GIVEN PROBLEM 1: Extract the passage of the sentencing appeal judgment from "151. CALLINAN J." to "exercising federal jurisdiction.", word for word.
GIVEN PROBLEM 2: Write the next part of the sentencing appeal judgment, picking up after its last sentence.

SOURCE PASSAGE:

━━━━━━━━━━

150. I agree in the orders proposed in the joint reasons.
151. CALLINAN J. These appeals were heard together. They raise the same questions: whether the Court of Criminal Appeal of New South Wales erred, in increasing the sentences imposed upon the appellants by the trial judge; and, whether that error was caused by, or perhaps may be discerned from, the lengthy discourse about, and statement of, the sentencing guidelines in the Court's reasons for judgment, albeit that the Court held that the guidelines had no application to these appellants. It is relevant to notice at the outset that because the appellants were charged with offences under s 233B(1)(d) of the Customs Act 1901 (Cth) ("the Act"), the courts below were, in dealing with the appellants, exercising federal jurisdiction.
The facts
152. On 8 November 1997 the appellants were arrested in Sydney and charged with being knowingly concerned in the importation of a "commercial"[218] quantity of heroin in contravention of s 233B of the Act. On 7 September 1998 the appellants were convicted by a jury in the District Court of New South Wales. On 18 December 1998, each was sentenced by the trial judge, Davidson DCJ, to a term of 12 years imprisonment with a non-parole period of seven years, dating from 8 November 1997.
153. On 24 February 1999 the Acting Commonwealth Director of Public Prosecutions ("the Director") gave notice of intention to appeal against the sentences imposed on the appellants on the ground that they were manifestly inadequate. The appeals were listed for hearing before a Court of Criminal Appeal constituted by five judges, Spigelman CJ, Mason P, and Simpson, Sperling and Barr JJ because, before the hearing, the Director gave notice that he sought a "guideline judgment" in relation to offences under s 233B of the Act with respect to the importation of heroin.

━━━━━━━━━━

SOURCE DATA:
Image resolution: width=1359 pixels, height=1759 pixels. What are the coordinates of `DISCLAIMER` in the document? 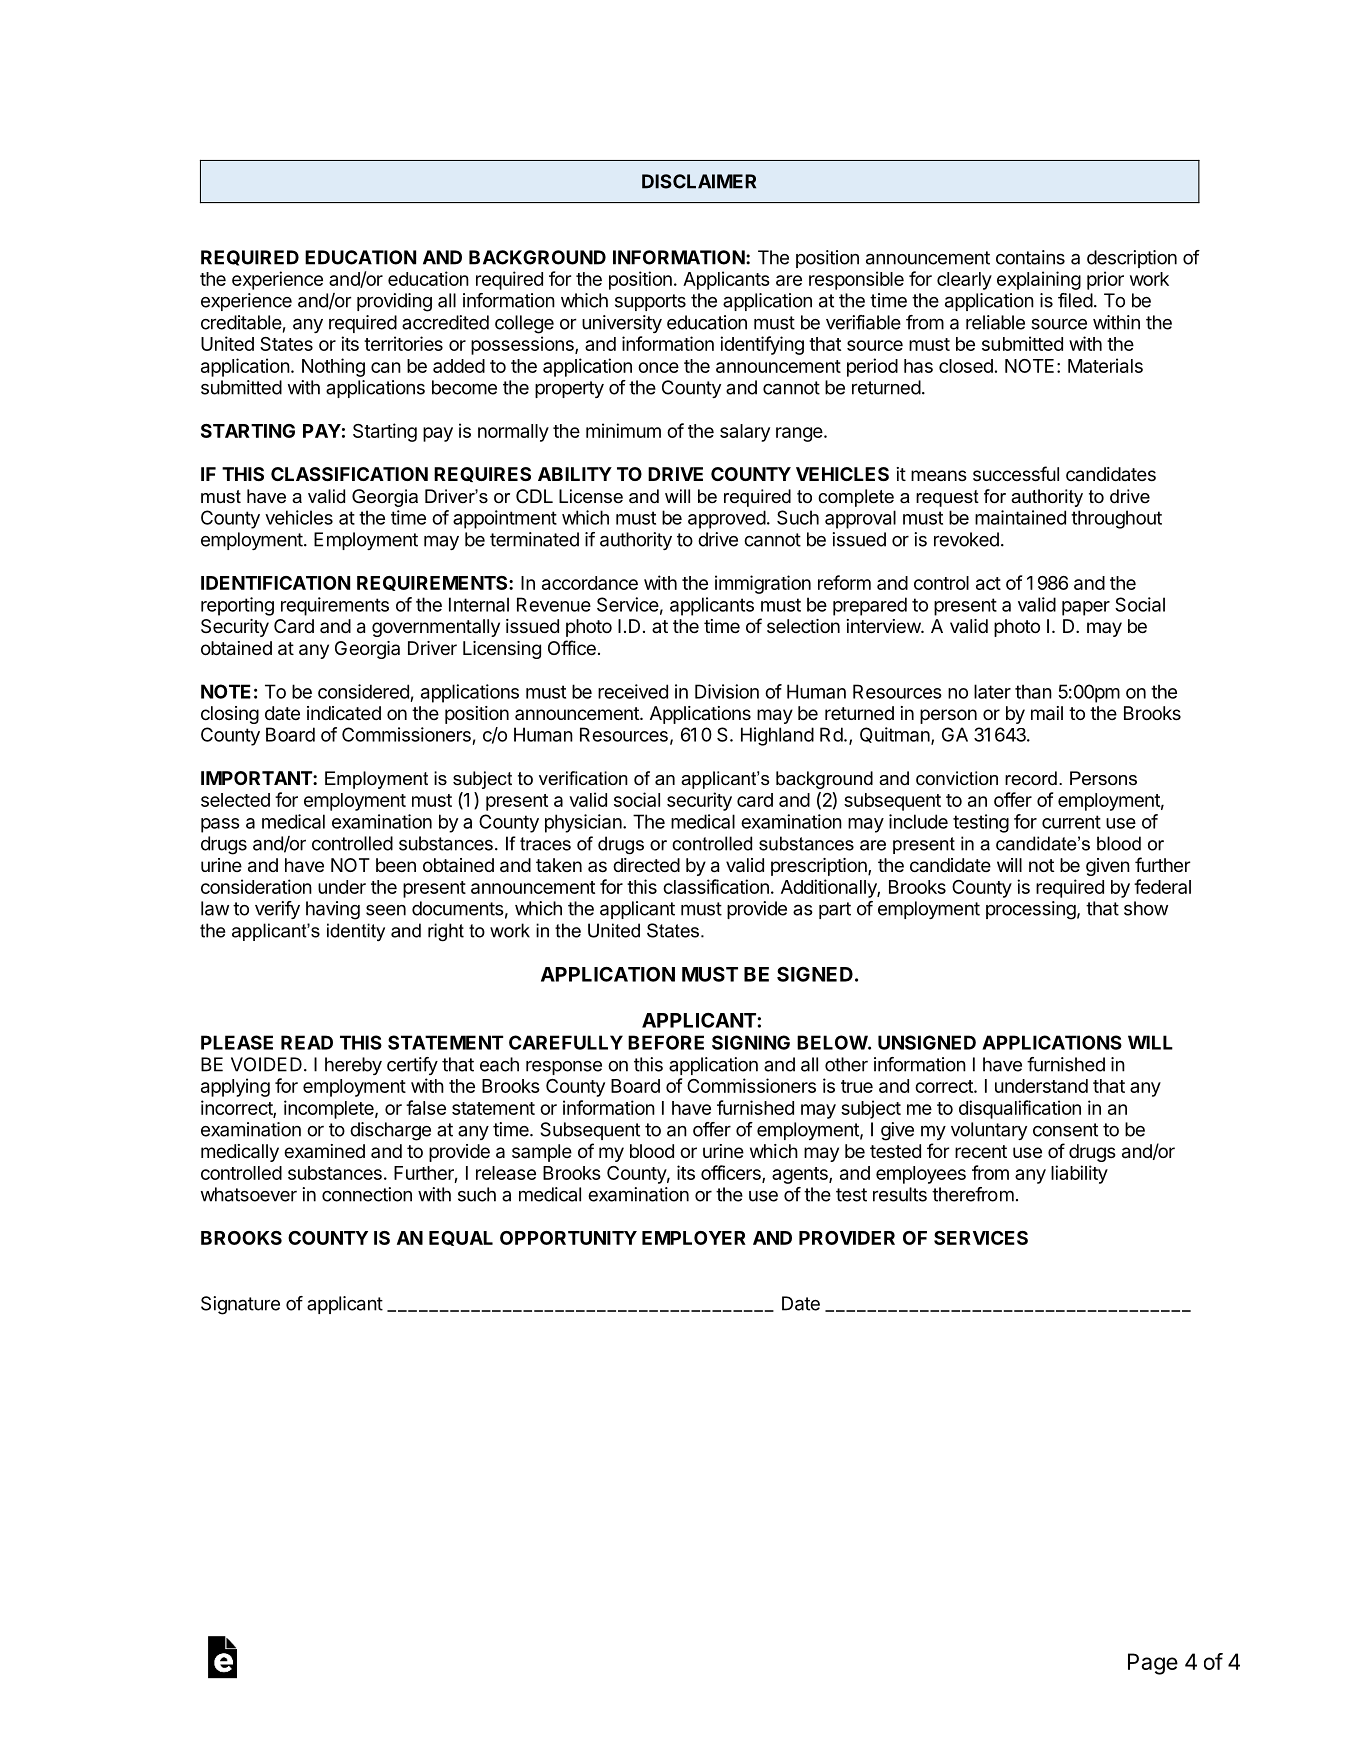 It's located at (699, 181).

━━━━━━━━━━

RESPONSE 1:
151. CALLINAN J. These appeals were heard together. They raise the same questions: whether the Court of Criminal Appeal of New South Wales erred, in increasing the sentences imposed upon the appellants by the trial judge; and, whether that error was caused by, or perhaps may be discerned from, the lengthy discourse about, and statement of, the sentencing guidelines in the Court's reasons for judgment, albeit that the Court held that the guidelines had no application to these appellants. It is relevant to notice at the outset that because the appellants were charged with offences under s 233B(1)(d) of the Customs Act 1901 (Cth) ("the Act"), the courts below were, in dealing with the appellants, exercising federal jurisdiction.

RESPONSE 2:
154. In support of his submissions that there should be a guideline judgment, the Director submitted a comprehensive bundle of documentary material to the Court relating to the prevalence of offences under s 233B, approaches to sentencing adopted in other jurisdictions, and an analysis of sentences imposed for various contraventions of s 233B by New South Wales courts, and by other Australian State and Territory courts.
The Court of Criminal Appeal gave judgment on 16 December 1999. All members of it agreed with the judgment of the Chief Justice, subject to a reservation expressed by Simpson J[219], as to "the suitability of the cases presently before the Court to provide the foundation for a guideline judgment in relation to couriers and persons low in the hierarchy of an importing organisation".
156. Spigelman CJ accepted the submission of the Director that the case was an appropriate one in which to promulgate a guideline judgment. The guidelines were as follows[220]:
"The following guideline is intended to be non-binding in the sense explained in Jurisic[[221]] and Henry[[222]]. It has been determined primarily on the basis of existing sentencing patterns and is intended to apply to couriers and persons low in the hierarchy of the importing organisation.
* Low level traffickable quantity - 5 to 7 years
(2 grams-200 grams)
* Mid level traffickable quantity - 6 to 9 years
(200 grams-1 kilogram)
* High range traffickable quantity - 7 to 10 years
1 kilogram-1.5 kilograms (heroin)
1 kilogram-2 kilograms (cocaine)
* Low range commercial quantity - 8 to 12 years
1.5 kilograms-3.5 kilograms (heroin)
2 kilograms-3.5 kilograms (cocaine)
* Substantial commercial quantity - 10 to 15 years
(3.5 kilograms-10 kilograms)"
157. The Court of Criminal Appeal upheld the Director's appeal, quashed the sentences imposed on the appellants by the District Court, and substituted in each case a sentence of imprisonment for 14 years, with a non-parole period of nine years to commence from 8 November 1997.
The appeal to this Court
158. The appellants' first submission was that it was an error on the part of the Court of Criminal Appeal to conclude that it had jurisdiction to promulgate a guideline judgment in the exercise of federal jurisdiction. It will not be necessary to deal with this submission if the appellants' alternative submission, to which I will go first, is correct.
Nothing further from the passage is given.